IRI has been in the RSD research and literature for as long a I have been reading and long before that.

I write about IRI because I believe it isn't well-understood. My posts get a lot of hits, and I get comments thanking me for them; I suggest this means I am helping some members better understand this disease process.

When I was first diagnosed in 2000 there was a nurse named Heather on these boards who sought HBOT for her RSD and got very good results with it.
Another patient followed her to the very same clinic and did not see any change in her condition-same clinic same air pressure - and same consistency in treatments - completely different results.

I wrote about the reason for different outcomes and outright failures of HBO on Buckwheat's thread Vascular Issues. Perhaps after reading that you will better understand my explanation for outcomes.

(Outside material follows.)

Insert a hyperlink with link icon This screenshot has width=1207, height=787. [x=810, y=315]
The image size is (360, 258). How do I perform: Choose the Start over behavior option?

What troubles me is your refusal to answer questions- only someone who is
unsure of their knowledge and doesn't have the answers would feel so threatened by something as innocuous as a question

I asked that questions be limited to what I posted on a the thread on which the question is posed. I think that is reasonable as others may have no idea of exactly what I wrote in another thread. I think my request is reasonable...Vic

(added later): I tried Google using "iri and rsd" and the first two links I found were NT and this thread. Using "rsd and ischemia", this thread was the 7th link. Thanks, I needed that...Vic

(added even later): Using "rsd and cyanosis". this thread was the 1st link. I'm assuming Google automatically lists the most recent entry, so this thread should fade rather quickly.

(added even later): Using "rsd and hbot", this thread was # 4 on page 2. This is fun.